Sales quiso situar a la UCA en el mundo, darle cierto nombre. Y a fe que lo debió conseguir porque una constante en los extractos de la tarjeta son apuntes llegados de todos los puntos del planeta. El vicerrector de Posgrado, Francisco López Aguayo, hizo gastos por casi 1.000 euros en la cadena hotelera Dann Carlton en Bogotá y en Medellín. En Shanghai utilizó la tarjeta en un establecimiento llamado Regal SH East Asia Hot. Francisco Álvarez, adjunto al rector, que solía comprar con la visa de la Universidad en el Súper San Francisco, era sobre todo un viajero virtual y realizaba compras en PayPal, Itunes, o en Swishzone, con sede en Balmain, Australia. Encontramos gastos en el hotel Almerimar, de la costa de Almería, en Tapas Gaudí, de Barcelona o, con cierta asiduidad, en sidrerías de Gijón. Su principal viaje en esta etapa fue a Mérida, en el estado mexicano de Yucatán, donde pasó unos gastos de casi 800 euros. En marzo de 2008 pagó 722 euros con la tarjeta para poder asistir al PTI Europe, un foro internacional de expertos en ahorro. No hay constancia de lo que aprendió en el foro, pero sí de que durante esos años cargó a su tarjeta de la UCA 15.009 euros sólo en restaurantes.

Mercedes Dobarco, responsable de Cooperación y Solidaridad, realizó su tarea en viajes a Sao Paulo, donde aprovechó para pasarse por la tienda Fnac, o en Managua, capital de Nicaragua, en cuyo aeropuerto hizo gastos en Savipsa, que es la firma de los salones vips de los aeródromos de Centroamérica. Los viajes son innumerables y el más viajero era el propio rector, Diego Sales, que estuvo por toda América: Guadalajara, Managua, Cartagena de Indias, Bogotá… Y, periódicamente, en San Luis de Potosí, con cuya universidad autónoma se firmó un acuerdo de colaboración. En esta ciudad mexicana reside el hijo del ex rector.

Catedráticos muy veteranos consultados por este medio han asegurado, bajo compromiso de confidencialidad, que «el caso de las tarjetas es una vergüenza que era conocido por buena parte de la comunidad universitaria. Esto sucedía durante los años de bonanza, pero también cuando llegaron los recortes y la mayor parte de los departamentos de cualquier facultad perdía profesores porque no se podían pagar sueldos de poco más de 600 euros, una miseria. 600 euros eran los que más de uno del equipo de gobierno se gastaban en una sola comida en Cumbres Mayores, Veedor, San Antonio o El Faro, que eran los lugares habituales. Se gastaba sin ton ni son».

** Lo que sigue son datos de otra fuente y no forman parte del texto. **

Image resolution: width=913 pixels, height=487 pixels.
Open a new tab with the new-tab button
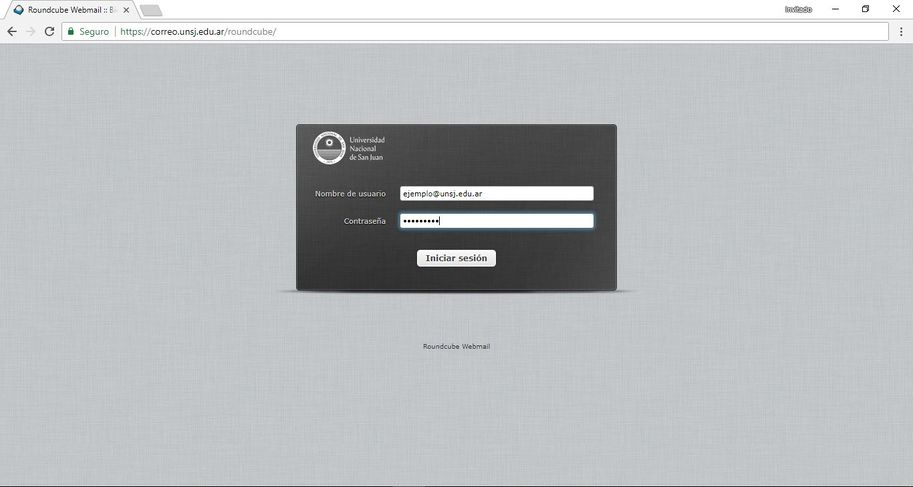pos(151,10)
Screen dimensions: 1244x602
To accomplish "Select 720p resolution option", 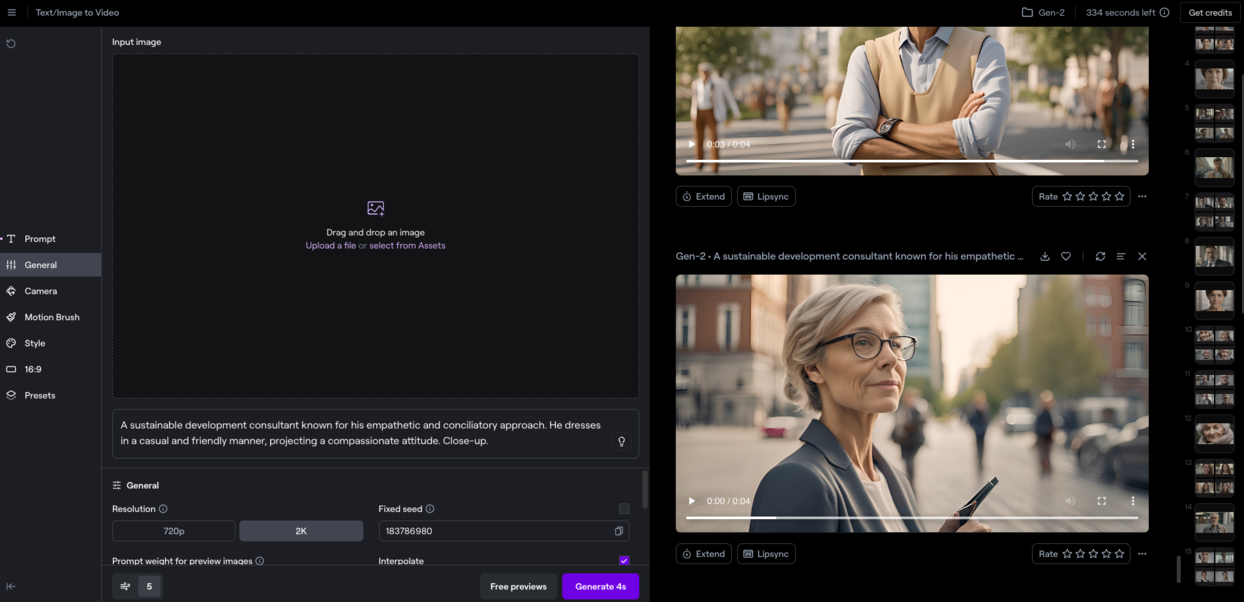I will (x=174, y=531).
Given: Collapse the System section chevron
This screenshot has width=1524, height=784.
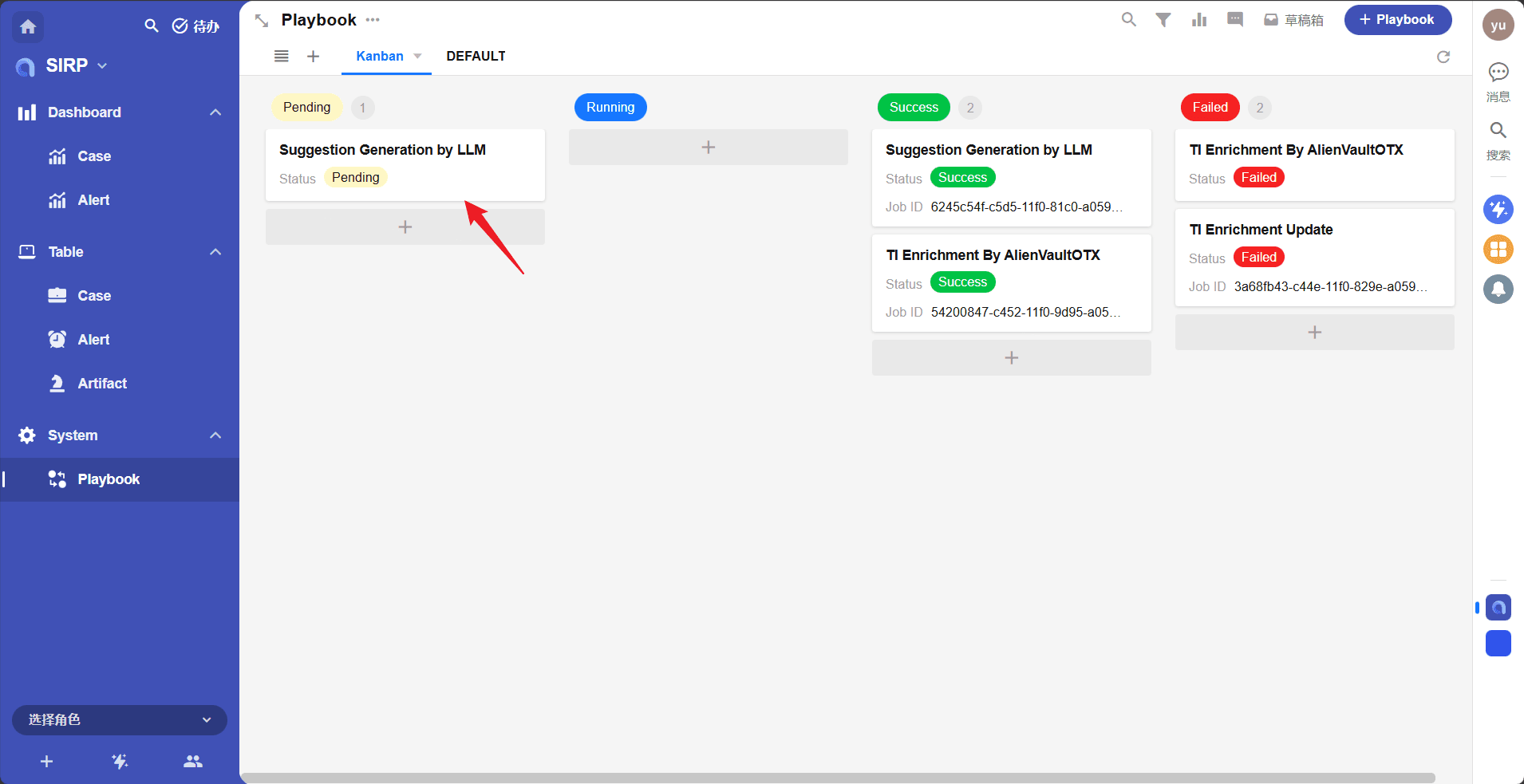Looking at the screenshot, I should [215, 435].
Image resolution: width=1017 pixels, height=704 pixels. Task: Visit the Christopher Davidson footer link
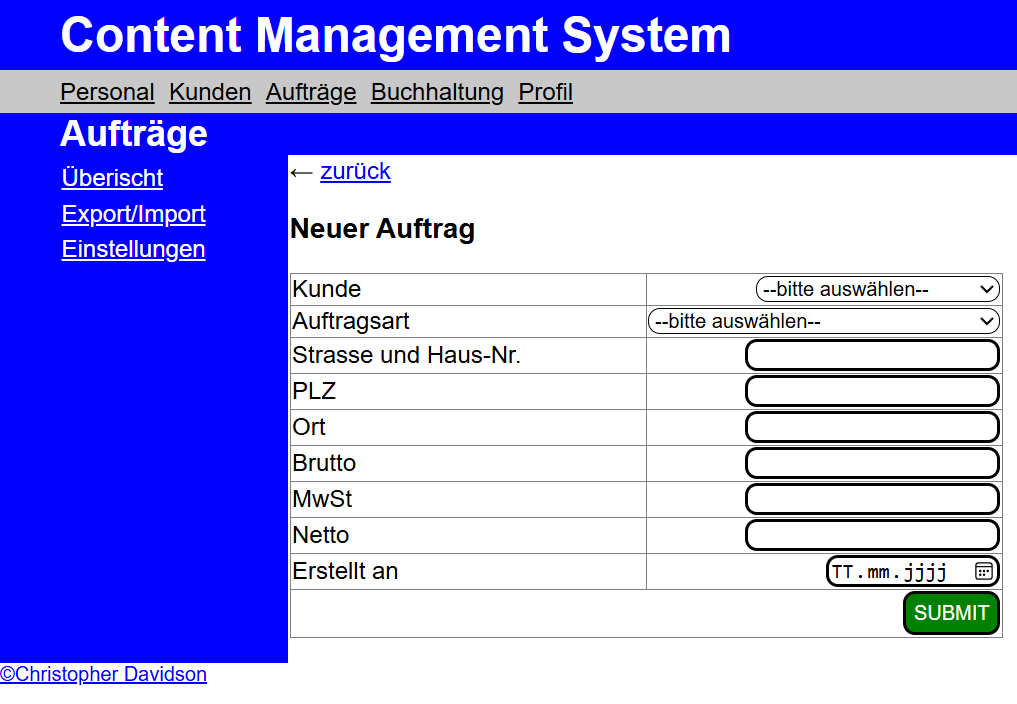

Uno de los catedráticos consultados, que en sus inicios apoyó a Diego Sales para, posteriormente, irse distanciando por estar en desacuerdo con algunas de las decisiones de personal adoptadas por el antiguo rector, defiende que «durante el tiempo de Sales se fortaleció la marca UCA y hay que reconocérselo, incluso se logró aflojar la asfixia económica, pero eso también tuvo un coste».

El coste al que parece referirse es a la drástica reducción en el capítulo económico relacionado con la docencia que ha dejado facultades como la de Medicina, como apunta un tercer catedrático, al borde del colapso por el escaso número de profesores. Medicina, que había sido la joya de la corona de la UCA, ha perdido buena parte de su prestigio.

En los últimos doce meses, la Universidad de Cádiz, a causa de los recortes, ha perdido ya más de 40 profesores.